After the SolarWinds and Kaseya attacks spread malware far and wide across government and business networks, Palo Alto Networks’ Unit 42 Cloud Threat Team wanted to investigate how it was possible for bad actors to infiltrate cloud-native applications by attacking the cloud supply chain.

The company has now issued a Unit 42 Cloud Threat Report, “Secure the Software Supply Chain to Secure the Cloud,” that identifies the serious problems lurking below the surface of open-source software repositories. The Cyber Threat Alliance hosted a webcast for the report’s author to walk through its key findings.

“What most people missed about SolarWinds, including myself, is what the CEO said” about the attack, said Matt Chiodi, Palo Alto’s CSO of Cloud. “He said, ‘The threat actor did not modify our source code repository. The malicious activity occurred within the automated build environment for our Orion Platform software.’”

In other words, the bad actors didn’t insert the malicious code into their main source code, they went after common software development build tools that actually create and handle the source code.

“Open-source tools are great, [and] anyone can scrutinize them, but no one’s obligated to maintain or secure them,” Chiodi said. “Some of the most popular modules haven’t been updated in years.”

He walked through the hypothetical creation of a very simple cloud infrastructure built in a cloud-native way to demonstrate the problem.

:: Action item ::
Continue the article on the Unit 42 Cloud Threat Report about software supply chain attacks, starting right after its final sentence. The rows have no connection to the text.

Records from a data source
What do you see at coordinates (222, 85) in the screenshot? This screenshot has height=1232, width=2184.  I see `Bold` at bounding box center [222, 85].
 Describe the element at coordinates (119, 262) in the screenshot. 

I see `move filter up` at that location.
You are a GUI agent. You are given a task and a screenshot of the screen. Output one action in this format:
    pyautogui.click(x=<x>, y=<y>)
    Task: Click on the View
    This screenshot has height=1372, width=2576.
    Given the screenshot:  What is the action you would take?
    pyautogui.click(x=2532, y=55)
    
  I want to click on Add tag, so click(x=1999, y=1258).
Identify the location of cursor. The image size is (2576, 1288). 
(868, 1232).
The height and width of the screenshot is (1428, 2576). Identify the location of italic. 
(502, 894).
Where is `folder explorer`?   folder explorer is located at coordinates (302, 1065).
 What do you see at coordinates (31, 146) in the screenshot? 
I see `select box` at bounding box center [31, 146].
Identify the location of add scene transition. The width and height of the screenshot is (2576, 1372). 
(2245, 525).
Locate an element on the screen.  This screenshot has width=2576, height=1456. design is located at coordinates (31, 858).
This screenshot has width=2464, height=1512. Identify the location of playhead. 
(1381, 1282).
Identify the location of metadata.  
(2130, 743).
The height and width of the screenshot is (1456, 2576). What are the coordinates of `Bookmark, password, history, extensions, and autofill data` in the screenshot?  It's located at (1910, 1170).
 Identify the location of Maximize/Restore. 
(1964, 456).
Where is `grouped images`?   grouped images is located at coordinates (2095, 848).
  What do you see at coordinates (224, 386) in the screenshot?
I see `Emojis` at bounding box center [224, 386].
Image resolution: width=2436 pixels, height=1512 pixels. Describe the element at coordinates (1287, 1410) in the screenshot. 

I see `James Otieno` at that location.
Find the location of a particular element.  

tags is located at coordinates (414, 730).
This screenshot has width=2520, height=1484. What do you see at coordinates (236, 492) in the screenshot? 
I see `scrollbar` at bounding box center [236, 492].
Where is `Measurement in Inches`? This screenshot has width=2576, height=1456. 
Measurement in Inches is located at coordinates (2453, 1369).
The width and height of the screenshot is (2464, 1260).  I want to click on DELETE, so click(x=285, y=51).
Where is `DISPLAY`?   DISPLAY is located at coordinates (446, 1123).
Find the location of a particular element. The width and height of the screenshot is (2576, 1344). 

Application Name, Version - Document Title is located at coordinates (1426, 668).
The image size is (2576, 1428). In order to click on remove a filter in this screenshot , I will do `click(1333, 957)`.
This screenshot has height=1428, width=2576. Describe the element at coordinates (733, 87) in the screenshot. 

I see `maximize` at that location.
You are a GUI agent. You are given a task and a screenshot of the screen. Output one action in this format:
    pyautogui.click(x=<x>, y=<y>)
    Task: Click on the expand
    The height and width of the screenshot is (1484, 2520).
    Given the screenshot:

:: Answer box ::
“Phase one is cloud infrastructure provisioning, where developers will typically use infrastructure as code,” he said. “In this case, the developer has chosen three specific modules” from a popular repository – storage, VPC and Kubernetes. “Storage is dependent on two others,” for a total of five modules.

“We found nine misconfigurations already, even though no applications are running yet,” Chiodi said.

In phase two, the developer started to deploy Kubernetes, using something called a helm chart – which itself depends on two other helm charts. “There are now five Kubernetes misconfigurations [to] add to the nine from above,” he said.

In the final phase, the developer began to deploy the container images. Inside each container is the application code and all its elements. “There are 40 application vulnerabilities in the application code in the container itself,” Chiodi said. “This is how vulnerabilities and misconfigurations can snowball within the supply chain. This would be fully functional, except the default configurations aren’t likely to be very secure.”

The most effective way to address the problem is to encourage developers to use safer tools. “You don’t want to stifle innovation, but get them to scan for misconfigurations and vulnerabilities to begin with,” he said. “As applications build up their dependencies, they build up their misconfigurations … One application we examined had 23 dependencies, and 92% of the misconfigurations were in those dependencies.” It is also important that DevOps and security teams have visibility into all of the bill of materials for every cloud workload, he said.

Chiodi laid out four steps for mitigation:

  • The Cloud Native Computing Foundation released a white paper on software supply chain best practices. “Read it,” he said.
  • Create a strategic plan for what “shift-left security” looks like, including the vision, milestones and metrics.
  • Investigate and identify where software is being created throughout the entire organization.
  • Implement quality assurance by making sure that in every step of the software development process, the developers can receive feedback and address identified security issues.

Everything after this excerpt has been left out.